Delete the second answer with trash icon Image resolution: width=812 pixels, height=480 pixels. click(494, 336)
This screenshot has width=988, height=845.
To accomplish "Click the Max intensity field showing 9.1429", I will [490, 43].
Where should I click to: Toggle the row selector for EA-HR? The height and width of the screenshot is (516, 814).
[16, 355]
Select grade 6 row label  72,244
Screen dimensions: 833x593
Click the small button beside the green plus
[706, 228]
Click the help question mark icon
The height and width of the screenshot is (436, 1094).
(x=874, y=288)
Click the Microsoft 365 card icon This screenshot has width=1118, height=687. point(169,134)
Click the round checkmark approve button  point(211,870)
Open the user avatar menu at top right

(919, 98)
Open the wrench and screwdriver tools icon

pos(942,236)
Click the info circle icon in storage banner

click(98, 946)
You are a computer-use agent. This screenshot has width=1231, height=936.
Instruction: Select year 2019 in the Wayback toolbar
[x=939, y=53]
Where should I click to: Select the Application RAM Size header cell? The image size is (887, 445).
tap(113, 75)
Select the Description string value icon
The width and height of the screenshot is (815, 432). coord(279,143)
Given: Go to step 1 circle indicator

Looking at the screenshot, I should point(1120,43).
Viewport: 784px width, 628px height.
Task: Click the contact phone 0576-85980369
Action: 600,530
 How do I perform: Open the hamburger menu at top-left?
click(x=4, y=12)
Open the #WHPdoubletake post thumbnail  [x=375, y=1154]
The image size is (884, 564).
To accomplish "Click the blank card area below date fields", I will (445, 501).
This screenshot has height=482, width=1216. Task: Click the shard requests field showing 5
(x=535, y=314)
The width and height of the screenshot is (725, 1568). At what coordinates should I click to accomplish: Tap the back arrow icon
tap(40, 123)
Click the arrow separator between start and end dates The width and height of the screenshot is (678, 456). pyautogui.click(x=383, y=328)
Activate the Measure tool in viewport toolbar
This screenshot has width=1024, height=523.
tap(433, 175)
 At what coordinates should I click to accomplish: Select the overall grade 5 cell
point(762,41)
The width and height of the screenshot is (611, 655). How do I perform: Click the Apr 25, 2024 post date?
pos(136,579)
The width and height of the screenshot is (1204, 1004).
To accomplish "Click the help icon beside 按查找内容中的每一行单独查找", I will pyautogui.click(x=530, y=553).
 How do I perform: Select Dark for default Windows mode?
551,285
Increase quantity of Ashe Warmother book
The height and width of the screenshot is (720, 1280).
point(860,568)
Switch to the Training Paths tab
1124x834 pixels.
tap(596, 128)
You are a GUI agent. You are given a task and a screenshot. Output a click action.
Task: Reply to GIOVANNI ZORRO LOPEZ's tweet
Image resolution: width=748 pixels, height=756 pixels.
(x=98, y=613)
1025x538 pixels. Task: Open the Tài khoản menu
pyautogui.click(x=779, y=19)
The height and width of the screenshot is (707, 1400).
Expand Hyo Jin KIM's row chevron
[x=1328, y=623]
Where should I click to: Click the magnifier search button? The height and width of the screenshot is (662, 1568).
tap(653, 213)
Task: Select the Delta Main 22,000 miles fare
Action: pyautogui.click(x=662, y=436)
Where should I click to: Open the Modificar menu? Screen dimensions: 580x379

◇ ◇ ◇ ◇ ◇ ◇ ◇

**INSTRUCTIONS TO FOLLOW**. Repeat every entry exactly, please.

**PROBLEM SOLUTION**.
Delete the second answer with trash icon Image resolution: width=812 pixels, height=480 pixels. click(494, 336)
This screenshot has width=988, height=845.
To accomplish "Click the Max intensity field showing 9.1429", I will [490, 43].
Where should I click to: Toggle the row selector for EA-HR? The height and width of the screenshot is (516, 814).
[16, 355]
Select grade 6 row label  72,244
Screen dimensions: 833x593
Click the small button beside the green plus
[706, 228]
Click the help question mark icon
The height and width of the screenshot is (436, 1094).
(x=874, y=288)
Click the Microsoft 365 card icon This screenshot has width=1118, height=687. point(169,134)
Click the round checkmark approve button  point(211,870)
Open the user avatar menu at top right

(919, 98)
Open the wrench and screwdriver tools icon

pos(942,236)
Click the info circle icon in storage banner

click(98, 946)
You are a computer-use agent. This screenshot has width=1231, height=936.
Instruction: Select year 2019 in the Wayback toolbar
[x=939, y=53]
Where should I click to: Select the Application RAM Size header cell? The image size is (887, 445).
tap(113, 75)
Select the Description string value icon
The width and height of the screenshot is (815, 432). coord(279,143)
Given: Go to step 1 circle indicator

Looking at the screenshot, I should point(1120,43).
Viewport: 784px width, 628px height.
Task: Click the contact phone 0576-85980369
Action: 600,530
 How do I perform: Open the hamburger menu at top-left?
click(x=4, y=12)
Open the #WHPdoubletake post thumbnail  [x=375, y=1154]
The image size is (884, 564).
To accomplish "Click the blank card area below date fields", I will (445, 501).
This screenshot has height=482, width=1216. Task: Click the shard requests field showing 5
(x=535, y=314)
The width and height of the screenshot is (725, 1568). At what coordinates should I click to accomplish: Tap the back arrow icon
tap(40, 123)
Click the arrow separator between start and end dates The width and height of the screenshot is (678, 456). pyautogui.click(x=383, y=328)
Activate the Measure tool in viewport toolbar
This screenshot has width=1024, height=523.
tap(433, 175)
 At what coordinates should I click to accomplish: Select the overall grade 5 cell
point(762,41)
The width and height of the screenshot is (611, 655). How do I perform: Click the Apr 25, 2024 post date?
pos(136,579)
The width and height of the screenshot is (1204, 1004).
To accomplish "Click the help icon beside 按查找内容中的每一行单独查找", I will pyautogui.click(x=530, y=553).
 How do I perform: Select Dark for default Windows mode?
551,285
Increase quantity of Ashe Warmother book
The height and width of the screenshot is (720, 1280).
point(860,568)
Switch to the Training Paths tab
1124x834 pixels.
tap(596, 128)
You are a GUI agent. You are given a task and a screenshot. Output a click action.
Task: Reply to GIOVANNI ZORRO LOPEZ's tweet
Image resolution: width=748 pixels, height=756 pixels.
(x=98, y=613)
1025x538 pixels. Task: Open the Tài khoản menu
pyautogui.click(x=779, y=19)
The height and width of the screenshot is (707, 1400).
Expand Hyo Jin KIM's row chevron
[x=1328, y=623]
Where should I click to: Click the magnifier search button? The height and width of the screenshot is (662, 1568).
tap(653, 213)
Task: Select the Delta Main 22,000 miles fare
Action: pyautogui.click(x=662, y=436)
Where should I click to: Open the Modificar menu? Screen dimensions: 580x379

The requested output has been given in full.